The eight classical methods evaluated were as follows:

- Naive 2, which is actually a random walk model adjusted for season.
- Simple Exponential Smoothing.
- Holt.
- Damped exponential smoothing.
- Average of SES, Holt, and Damped.
- Theta method.
- ARIMA, automatic.
- ETS, automatic.

A total of eight machine learning methods were used in an effort to reproduce and compare to results presented in the 2010 paper “An Empirical Comparison of Machine Learning Models for Time Series Forecasting.”

They were:

- Multi-Layer Perceptron (MLP)
- Bayesian Neural Network (BNN)
- Radial Basis Functions (RBF)
- Generalized Regression Neural Networks (GRNN), also called kernel regression
- K-Nearest Neighbor regression (KNN)
- CART regression trees (CART)
- Support Vector Regression (SVR)
- Gaussian Processes (GP)

An additional two ‘*modern*‘ neural network algorithms were also added to the list given the recent rise in their adoption; they were:

- Recurrent Neural Network (RNN)
- Long Short-Term Memory (LSTM)

## Data Preparation

A careful data preparation methodology was used, again, based on the methodology described in the 2010 paper “An Empirical Comparison of Machine Learning Models for Time Series Forecasting.”

In that paper, each time series was adjusted using a power transform, deseasonalized and detrended.

[…] before computing the 18 forecasts, they preprocessed the series in order to achieve stationarity in their mean and variance. This was done using the log transformation, then deseasonalization and finally scaling, while first differences were also considered for removing the component of trend.

— Statistical and Machine Learning forecasting methods: Concerns and ways forward, 2018.

Inspired by these operations, variations of five different data transforms were applied for an MLP for one-step forecasting and their results were compared.

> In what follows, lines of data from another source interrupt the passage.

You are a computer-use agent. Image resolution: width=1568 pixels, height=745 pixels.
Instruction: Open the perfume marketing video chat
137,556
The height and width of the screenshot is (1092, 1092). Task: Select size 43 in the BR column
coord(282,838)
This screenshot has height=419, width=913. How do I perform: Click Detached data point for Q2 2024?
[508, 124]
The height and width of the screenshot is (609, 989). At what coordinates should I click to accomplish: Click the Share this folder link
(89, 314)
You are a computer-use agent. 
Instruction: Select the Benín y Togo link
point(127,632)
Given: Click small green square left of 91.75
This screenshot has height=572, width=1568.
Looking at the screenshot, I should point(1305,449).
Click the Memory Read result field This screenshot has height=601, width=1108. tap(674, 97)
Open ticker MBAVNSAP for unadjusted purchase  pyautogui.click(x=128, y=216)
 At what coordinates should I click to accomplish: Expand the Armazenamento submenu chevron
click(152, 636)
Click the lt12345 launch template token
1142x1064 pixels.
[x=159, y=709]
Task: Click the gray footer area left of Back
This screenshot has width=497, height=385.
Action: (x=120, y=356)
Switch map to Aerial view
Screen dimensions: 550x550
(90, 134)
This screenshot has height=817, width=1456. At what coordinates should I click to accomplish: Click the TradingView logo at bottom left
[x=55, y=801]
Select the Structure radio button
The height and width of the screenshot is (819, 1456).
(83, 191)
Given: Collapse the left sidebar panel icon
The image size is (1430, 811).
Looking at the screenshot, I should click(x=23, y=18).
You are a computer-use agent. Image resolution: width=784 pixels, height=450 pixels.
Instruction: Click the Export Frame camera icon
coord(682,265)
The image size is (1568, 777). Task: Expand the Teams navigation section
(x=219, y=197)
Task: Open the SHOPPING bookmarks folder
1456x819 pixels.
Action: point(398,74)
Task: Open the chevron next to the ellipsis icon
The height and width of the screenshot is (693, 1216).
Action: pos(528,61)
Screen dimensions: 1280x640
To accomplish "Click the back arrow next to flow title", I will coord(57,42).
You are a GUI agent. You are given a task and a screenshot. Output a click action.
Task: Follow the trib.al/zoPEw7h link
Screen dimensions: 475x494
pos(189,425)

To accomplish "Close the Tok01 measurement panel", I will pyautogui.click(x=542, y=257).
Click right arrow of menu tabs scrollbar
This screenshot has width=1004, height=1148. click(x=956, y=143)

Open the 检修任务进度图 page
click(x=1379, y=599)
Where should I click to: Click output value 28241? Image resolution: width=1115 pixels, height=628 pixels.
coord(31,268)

The five transforms were:

- Original data.
- Box-Cox Power Transform.
- Deseasonalizing the data.
- Detrending the data.
- All three transforms (power, deseasonalize, detrend).

Generally, it was found that the best approach was to apply a power transform and deseasonalize the data, and perhaps detrend the series as well.

The best combination according to sMAPE is number 7 (Box-Cox transformation, deseasonalization) while the best one according to MASE is number 10 (Box-Cox transformation, deseasonalization and detrending)

— Statistical and Machine Learning forecasting methods: Concerns and ways forward, 2018.

## One-Step Forecasting Results

All models were evaluated using one-step time series forecasting.

Specifically, the last 18 time steps were used as a test set, and models were fit on all remaining observations. A separate one-step forecast was made for each of the 18 observations in the test set, presumably using a walk-forward validation method where true observations were used as input in order to make each forecast.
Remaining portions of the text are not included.